07/23/2006

Quememos el teatro
Por Pedro Rodiz

Existe una obra teatro que se llama Los soles truncos. Es del muy querido y admirado dramaturgo puertorriqueño René Marqués. En esencia, la pieza trata de dos viejas que viven encerradas en su hogar en el viejo San Juan. Allí rememoran glorias pasadas, de la época colonial, y se niegan a recibir la modernidad. Viven en la bancarrota pero los recuerdos de experiencias pasadas y la presencia de una hermana muerta, es lo que las mantiene de pie. Como les van a embargar la casa de la calle del Cristo, prefieren quemarla antes que perder lo que ellas entienden son sus pertenencias y sus privilegios.
Esta obra se muestra como una metáfora de lo que es el teatro puertorriqueño actual. Los teatristas, al parecer, vivimos como encerrados en glorias pasadas, rememorando lo que era el teatro de otras épocas y negándonos a admitir que el teatro, como lo concebíamos, como actividad artística, está a punto de ser embargado.

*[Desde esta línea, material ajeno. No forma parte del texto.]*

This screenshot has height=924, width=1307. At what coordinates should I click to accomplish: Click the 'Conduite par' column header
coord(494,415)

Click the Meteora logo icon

Las salas de los teatros siempre estaban llenas y el trabajo era cada vez mayor. Los actores y actrices hacían malabares para poder llegar a tiempo a los ensayos ya que participaban de muchas obras a la vez. Nos acostumbramos al glamour, a la comodidad y al prestigio. Se hablaba de crear un distrito teatral tipo “Broadway”. Todo eso ha quedado atrás. Los productores aun sueñan con volver a esta época dorada. Lamentablemente, ese público que creció en ese periodo fue envejeciendo. Se desatendió a la nueva generación de espectadores. Los costos de las salas y de los materiales han hecho oneroso la actividad teatral. Ya las salas están vacías. Los grandes escenarios como el Centro de Bellas Artes de Santurce, prácticamente se utiliza para los conciertos de la Orquesta Sinfónica, la ópera, el ballet y los exponentes de la música popular. Las escasas obras de teatro deambulan por la Sala Experimental de dicho centro, que a duras penas cuenta con dos centenas de butacas. ¿Qué nos queda? ¿Quemarnos?
Sí, lo que se está haciendo, no funciona. Es el momento de replantearnos una nueva forma de hacer teatro. La alternativa, me parece, debe recaer en enfocar nuestros esfuerzos en los dramaturgos del patio. Ellos son la esperanza. Son los que están atentos a lo que pasa en el País y cuentan con las herramientas para iniciar una nueva revolución cultural y artística. Podría ser un buen inicio. Tratar de seguir haciendo las cosas como hasta ahora no me parece que sea la solución. Va a continuar el deterioro y la decadencia.
Podríamos echarle la culpa a muchas circunstancias, muchas de ellas válidas, pero lo mejor, lo más saludable, es reconocer que lo que estamos haciendo no contribuye en nada al desarrollo de nuestro arte. No son tiempos de acobardarnos son tiempos de reinventarnos, de levantar el rostro, de no caer en la pesadumbre y en el desaliento, que son los verdaderos alucinógenos de los pueblos. Si miramos para otra parte, se esperamos que otro haga algo, si seguimos viviendo de glorias pasadas nos quemaremos irremediablemente como los personajes de Los soles truncos. Pero el fuego, en la mayoría de las ocasiones, es purificador.